> **ACTIVITY**
The data is to be reproduced in full and without error.

> **MATERIALS PROVIDED**
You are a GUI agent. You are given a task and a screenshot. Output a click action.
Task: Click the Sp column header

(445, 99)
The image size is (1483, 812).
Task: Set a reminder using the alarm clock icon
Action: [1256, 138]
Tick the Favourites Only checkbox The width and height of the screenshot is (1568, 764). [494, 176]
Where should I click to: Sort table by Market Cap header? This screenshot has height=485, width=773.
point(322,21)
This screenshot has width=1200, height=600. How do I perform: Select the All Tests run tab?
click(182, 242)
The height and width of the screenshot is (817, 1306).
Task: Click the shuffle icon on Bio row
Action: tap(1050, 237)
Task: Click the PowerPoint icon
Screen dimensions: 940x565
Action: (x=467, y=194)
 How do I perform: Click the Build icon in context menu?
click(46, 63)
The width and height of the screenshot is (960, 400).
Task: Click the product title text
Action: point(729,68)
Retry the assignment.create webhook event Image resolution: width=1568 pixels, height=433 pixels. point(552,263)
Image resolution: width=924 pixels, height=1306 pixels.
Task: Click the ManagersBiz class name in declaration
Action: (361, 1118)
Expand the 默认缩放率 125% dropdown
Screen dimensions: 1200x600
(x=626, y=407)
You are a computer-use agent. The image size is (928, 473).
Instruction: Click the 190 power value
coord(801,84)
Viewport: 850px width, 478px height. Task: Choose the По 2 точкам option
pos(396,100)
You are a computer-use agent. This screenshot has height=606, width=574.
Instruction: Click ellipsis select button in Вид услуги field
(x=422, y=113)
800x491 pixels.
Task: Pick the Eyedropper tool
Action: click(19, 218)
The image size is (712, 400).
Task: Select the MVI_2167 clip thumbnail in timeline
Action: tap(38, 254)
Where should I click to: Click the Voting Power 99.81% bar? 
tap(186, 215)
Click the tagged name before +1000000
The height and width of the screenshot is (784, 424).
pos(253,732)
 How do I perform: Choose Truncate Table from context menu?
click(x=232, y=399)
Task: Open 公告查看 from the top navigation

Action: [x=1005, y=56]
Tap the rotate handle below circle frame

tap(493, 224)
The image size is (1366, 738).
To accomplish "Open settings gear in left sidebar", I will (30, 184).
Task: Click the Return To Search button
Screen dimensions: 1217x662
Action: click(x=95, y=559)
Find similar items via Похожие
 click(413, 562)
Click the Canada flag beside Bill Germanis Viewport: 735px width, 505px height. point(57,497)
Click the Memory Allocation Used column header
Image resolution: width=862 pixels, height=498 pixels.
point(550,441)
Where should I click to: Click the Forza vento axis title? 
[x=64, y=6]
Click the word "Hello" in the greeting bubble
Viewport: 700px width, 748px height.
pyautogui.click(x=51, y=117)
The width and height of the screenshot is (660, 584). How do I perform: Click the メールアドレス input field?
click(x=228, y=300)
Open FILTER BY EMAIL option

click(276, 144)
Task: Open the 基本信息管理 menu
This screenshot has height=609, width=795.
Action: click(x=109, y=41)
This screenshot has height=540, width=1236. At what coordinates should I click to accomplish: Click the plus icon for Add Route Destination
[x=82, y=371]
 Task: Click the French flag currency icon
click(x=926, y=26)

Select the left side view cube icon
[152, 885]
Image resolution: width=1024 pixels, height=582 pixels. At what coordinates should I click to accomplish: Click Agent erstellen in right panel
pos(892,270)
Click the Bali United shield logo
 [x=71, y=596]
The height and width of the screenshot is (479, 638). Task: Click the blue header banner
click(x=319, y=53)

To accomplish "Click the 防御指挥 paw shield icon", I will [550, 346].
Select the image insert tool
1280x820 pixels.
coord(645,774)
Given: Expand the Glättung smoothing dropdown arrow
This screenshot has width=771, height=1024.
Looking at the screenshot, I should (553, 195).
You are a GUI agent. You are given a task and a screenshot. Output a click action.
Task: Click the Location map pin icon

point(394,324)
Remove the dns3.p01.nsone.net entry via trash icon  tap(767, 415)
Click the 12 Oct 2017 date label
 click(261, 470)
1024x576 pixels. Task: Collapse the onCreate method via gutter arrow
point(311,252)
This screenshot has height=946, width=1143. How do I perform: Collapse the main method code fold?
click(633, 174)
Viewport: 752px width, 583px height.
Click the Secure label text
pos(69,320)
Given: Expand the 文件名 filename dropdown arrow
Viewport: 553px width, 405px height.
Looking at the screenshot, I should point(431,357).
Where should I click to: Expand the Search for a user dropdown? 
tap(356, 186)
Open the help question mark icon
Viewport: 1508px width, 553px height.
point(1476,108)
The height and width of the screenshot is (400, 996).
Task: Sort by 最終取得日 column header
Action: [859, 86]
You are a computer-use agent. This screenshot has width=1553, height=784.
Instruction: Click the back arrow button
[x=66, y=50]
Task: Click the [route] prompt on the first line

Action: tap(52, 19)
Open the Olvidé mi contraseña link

> **COMPLETED TASK**
You are a GUI agent. You are given a task and a screenshot. Output a click action.
Task: Click the Sp column header

(445, 99)
The image size is (1483, 812).
Task: Set a reminder using the alarm clock icon
Action: [1256, 138]
Tick the Favourites Only checkbox The width and height of the screenshot is (1568, 764). [494, 176]
Where should I click to: Sort table by Market Cap header? This screenshot has height=485, width=773.
point(322,21)
This screenshot has width=1200, height=600. How do I perform: Select the All Tests run tab?
click(182, 242)
The height and width of the screenshot is (817, 1306).
Task: Click the shuffle icon on Bio row
Action: tap(1050, 237)
Task: Click the PowerPoint icon
Screen dimensions: 940x565
Action: (x=467, y=194)
 How do I perform: Click the Build icon in context menu?
click(46, 63)
The width and height of the screenshot is (960, 400).
Task: Click the product title text
Action: point(729,68)
Retry the assignment.create webhook event Image resolution: width=1568 pixels, height=433 pixels. point(552,263)
Image resolution: width=924 pixels, height=1306 pixels.
Task: Click the ManagersBiz class name in declaration
Action: (361, 1118)
Expand the 默认缩放率 125% dropdown
Screen dimensions: 1200x600
(x=626, y=407)
You are a computer-use agent. The image size is (928, 473).
Instruction: Click the 190 power value
coord(801,84)
Viewport: 850px width, 478px height. Task: Choose the По 2 точкам option
pos(396,100)
You are a computer-use agent. This screenshot has height=606, width=574.
Instruction: Click ellipsis select button in Вид услуги field
(x=422, y=113)
800x491 pixels.
Task: Pick the Eyedropper tool
Action: click(19, 218)
The image size is (712, 400).
Task: Select the MVI_2167 clip thumbnail in timeline
Action: tap(38, 254)
Where should I click to: Click the Voting Power 99.81% bar? 
tap(186, 215)
Click the tagged name before +1000000
The height and width of the screenshot is (784, 424).
pos(253,732)
 How do I perform: Choose Truncate Table from context menu?
click(x=232, y=399)
Task: Open 公告查看 from the top navigation

Action: [x=1005, y=56]
Tap the rotate handle below circle frame

tap(493, 224)
The image size is (1366, 738).
To accomplish "Open settings gear in left sidebar", I will (30, 184).
Task: Click the Return To Search button
Screen dimensions: 1217x662
Action: click(x=95, y=559)
Find similar items via Похожие
 click(413, 562)
Click the Canada flag beside Bill Germanis Viewport: 735px width, 505px height. point(57,497)
Click the Memory Allocation Used column header
Image resolution: width=862 pixels, height=498 pixels.
point(550,441)
Where should I click to: Click the Forza vento axis title? 
[x=64, y=6]
Click the word "Hello" in the greeting bubble
Viewport: 700px width, 748px height.
pyautogui.click(x=51, y=117)
The width and height of the screenshot is (660, 584). How do I perform: Click the メールアドレス input field?
click(x=228, y=300)
Open FILTER BY EMAIL option

click(276, 144)
Task: Open the 基本信息管理 menu
This screenshot has height=609, width=795.
Action: click(x=109, y=41)
This screenshot has height=540, width=1236. At what coordinates should I click to accomplish: Click the plus icon for Add Route Destination
[x=82, y=371]
 Task: Click the French flag currency icon
click(x=926, y=26)

Select the left side view cube icon
[152, 885]
Image resolution: width=1024 pixels, height=582 pixels. At what coordinates should I click to accomplish: Click Agent erstellen in right panel
pos(892,270)
Click the Bali United shield logo
 [x=71, y=596]
The height and width of the screenshot is (479, 638). Task: Click the blue header banner
click(x=319, y=53)

To accomplish "Click the 防御指挥 paw shield icon", I will [550, 346].
Select the image insert tool
1280x820 pixels.
coord(645,774)
Given: Expand the Glättung smoothing dropdown arrow
This screenshot has width=771, height=1024.
Looking at the screenshot, I should (553, 195).
You are a GUI agent. You are given a task and a screenshot. Output a click action.
Task: Click the Location map pin icon

point(394,324)
Remove the dns3.p01.nsone.net entry via trash icon  tap(767, 415)
Click the 12 Oct 2017 date label
 click(261, 470)
1024x576 pixels. Task: Collapse the onCreate method via gutter arrow
point(311,252)
This screenshot has height=946, width=1143. How do I perform: Collapse the main method code fold?
click(633, 174)
Viewport: 752px width, 583px height.
Click the Secure label text
pos(69,320)
Given: Expand the 文件名 filename dropdown arrow
Viewport: 553px width, 405px height.
Looking at the screenshot, I should point(431,357).
Where should I click to: Expand the Search for a user dropdown? 
tap(356, 186)
Open the help question mark icon
Viewport: 1508px width, 553px height.
point(1476,108)
The height and width of the screenshot is (400, 996).
Task: Sort by 最終取得日 column header
Action: [859, 86]
You are a computer-use agent. This screenshot has width=1553, height=784.
Instruction: Click the back arrow button
[x=66, y=50]
Task: Click the [route] prompt on the first line

Action: tap(52, 19)
Open the Olvidé mi contraseña link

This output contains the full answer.